**Requirement:** The answer should be every line below, retyped exactly.

(Dataset excerpts)
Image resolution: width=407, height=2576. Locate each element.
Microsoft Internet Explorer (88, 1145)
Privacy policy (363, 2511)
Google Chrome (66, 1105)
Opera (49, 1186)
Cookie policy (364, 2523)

**Solution below:**
Image resolution: width=407, height=2576. Locate each element.
Microsoft Internet Explorer (88, 1145)
Privacy policy (363, 2511)
Google Chrome (66, 1105)
Opera (49, 1186)
Cookie policy (364, 2523)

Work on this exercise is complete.